→ **GIVEN INFORMATION**
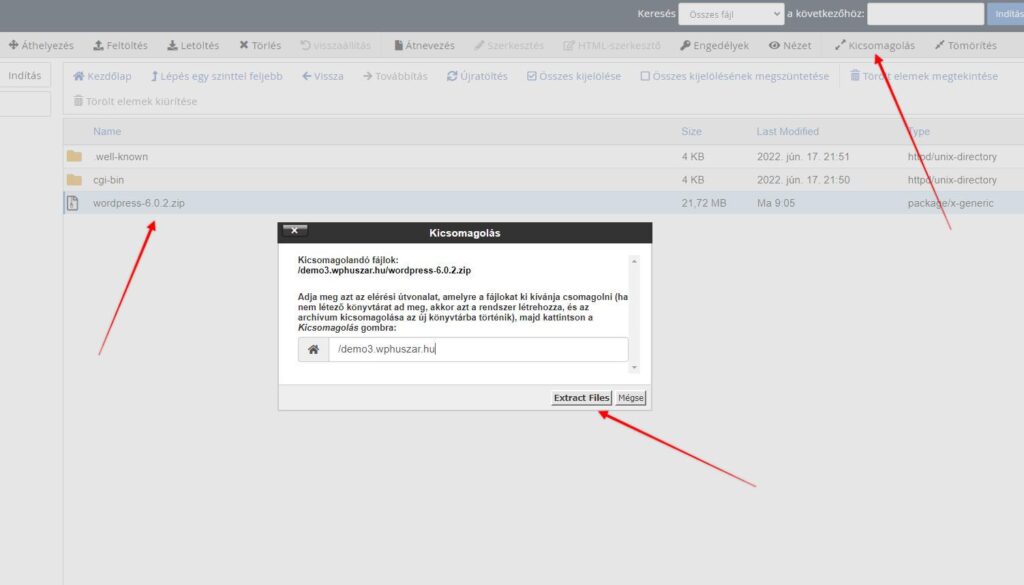This screenshot has height=585, width=1024.
Task: Cancel the extraction with Mégse
Action: click(x=630, y=397)
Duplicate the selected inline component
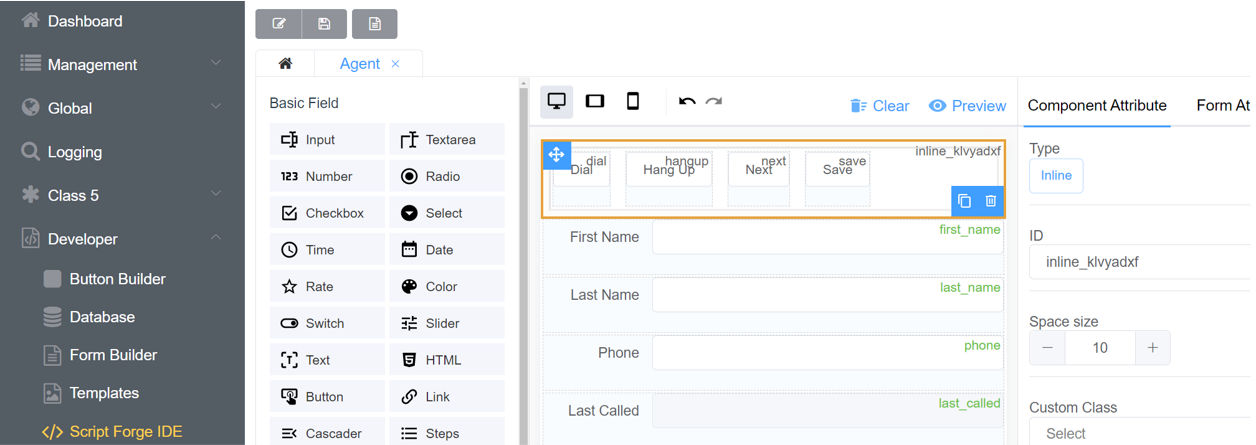Viewport: 1256px width, 445px height. (x=964, y=201)
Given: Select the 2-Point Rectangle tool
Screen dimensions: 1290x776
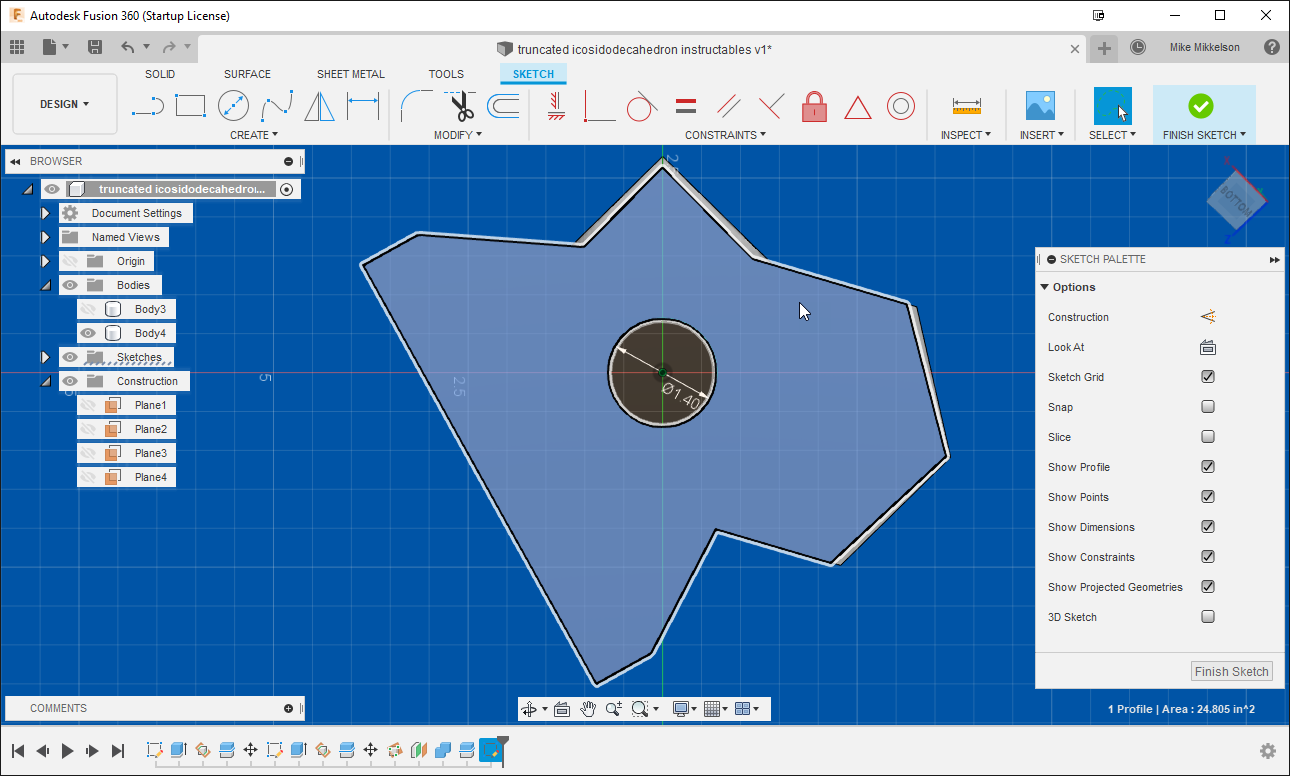Looking at the screenshot, I should click(x=190, y=105).
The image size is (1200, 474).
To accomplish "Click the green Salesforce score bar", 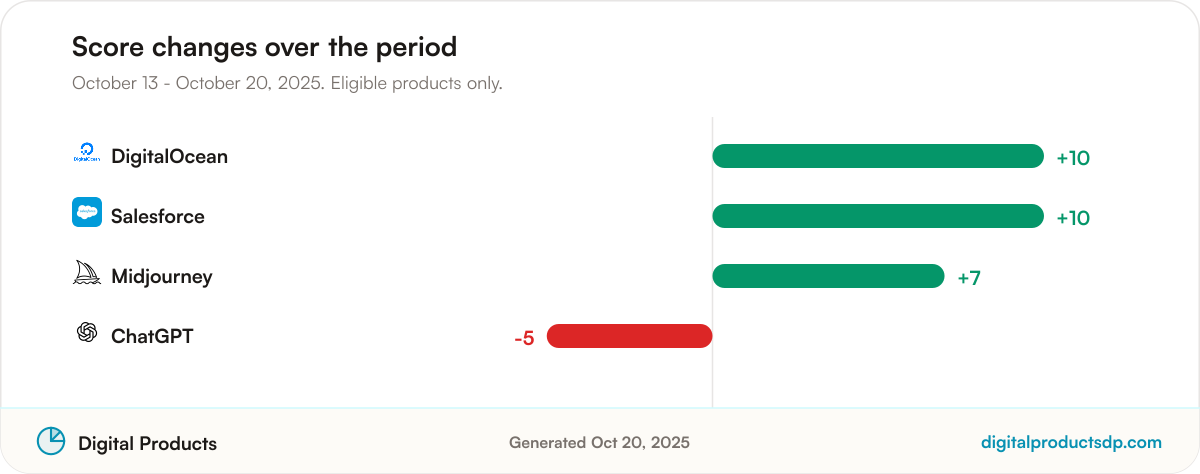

→ **BRIEF**
Copy every one of the lines above word for word, leaving out the pictures.

→ **ANSWER TO THIS TASK**
This screenshot has height=585, width=1024.
Task: Cancel the extraction with Mégse
Action: click(x=630, y=397)
Duplicate the selected inline component
Viewport: 1256px width, 445px height. (x=964, y=201)
Given: Select the 2-Point Rectangle tool
Screen dimensions: 1290x776
Looking at the screenshot, I should click(x=190, y=105).
The image size is (1200, 474).
To accomplish "Click the green Salesforce score bar", 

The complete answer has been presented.